(Collected data entries)
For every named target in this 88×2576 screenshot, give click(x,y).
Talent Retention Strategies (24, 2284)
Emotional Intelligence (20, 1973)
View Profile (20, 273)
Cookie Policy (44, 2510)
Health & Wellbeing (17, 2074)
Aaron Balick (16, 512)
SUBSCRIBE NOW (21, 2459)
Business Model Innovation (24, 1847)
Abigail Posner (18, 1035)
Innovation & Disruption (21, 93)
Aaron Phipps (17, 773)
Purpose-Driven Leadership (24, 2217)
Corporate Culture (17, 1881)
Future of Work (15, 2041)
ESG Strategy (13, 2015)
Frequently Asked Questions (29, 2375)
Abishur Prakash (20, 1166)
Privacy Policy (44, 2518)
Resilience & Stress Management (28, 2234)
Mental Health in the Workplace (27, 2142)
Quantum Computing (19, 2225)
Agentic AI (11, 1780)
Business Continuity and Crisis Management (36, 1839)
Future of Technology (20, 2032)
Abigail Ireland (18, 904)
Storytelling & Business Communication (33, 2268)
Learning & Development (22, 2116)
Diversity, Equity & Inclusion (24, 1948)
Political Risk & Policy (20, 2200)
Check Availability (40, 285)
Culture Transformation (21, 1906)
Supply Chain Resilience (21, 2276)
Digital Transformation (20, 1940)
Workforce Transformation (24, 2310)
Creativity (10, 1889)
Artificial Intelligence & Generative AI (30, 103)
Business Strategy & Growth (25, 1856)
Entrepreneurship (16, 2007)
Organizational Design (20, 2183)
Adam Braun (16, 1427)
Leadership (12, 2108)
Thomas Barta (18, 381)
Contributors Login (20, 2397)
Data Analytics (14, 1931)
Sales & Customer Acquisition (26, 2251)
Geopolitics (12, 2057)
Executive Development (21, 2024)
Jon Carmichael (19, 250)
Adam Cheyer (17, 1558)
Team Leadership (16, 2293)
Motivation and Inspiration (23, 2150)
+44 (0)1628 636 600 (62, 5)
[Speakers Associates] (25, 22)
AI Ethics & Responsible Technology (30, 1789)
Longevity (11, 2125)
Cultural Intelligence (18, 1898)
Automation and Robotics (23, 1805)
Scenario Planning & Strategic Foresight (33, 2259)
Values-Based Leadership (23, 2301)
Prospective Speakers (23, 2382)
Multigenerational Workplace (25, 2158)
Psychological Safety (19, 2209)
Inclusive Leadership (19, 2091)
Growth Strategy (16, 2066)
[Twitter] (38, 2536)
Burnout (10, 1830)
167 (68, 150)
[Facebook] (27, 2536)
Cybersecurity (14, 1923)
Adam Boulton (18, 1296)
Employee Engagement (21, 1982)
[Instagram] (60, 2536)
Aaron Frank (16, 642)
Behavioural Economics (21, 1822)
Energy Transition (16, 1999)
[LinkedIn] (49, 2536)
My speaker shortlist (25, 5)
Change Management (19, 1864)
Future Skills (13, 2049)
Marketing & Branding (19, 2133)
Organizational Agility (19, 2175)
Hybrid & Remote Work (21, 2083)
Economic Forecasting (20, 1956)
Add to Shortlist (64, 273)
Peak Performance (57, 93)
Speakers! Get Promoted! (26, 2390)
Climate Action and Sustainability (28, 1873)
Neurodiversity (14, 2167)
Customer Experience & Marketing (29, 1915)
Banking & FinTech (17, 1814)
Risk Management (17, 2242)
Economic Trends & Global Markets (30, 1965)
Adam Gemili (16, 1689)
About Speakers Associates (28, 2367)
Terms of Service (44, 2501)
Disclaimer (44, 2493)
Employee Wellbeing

- WORK INSTRUCTION -
If a line above holds the word "Technology", copy it.

- SOLUTION -
Future of Technology (20, 2032)
AI Ethics & Responsible Technology (30, 1789)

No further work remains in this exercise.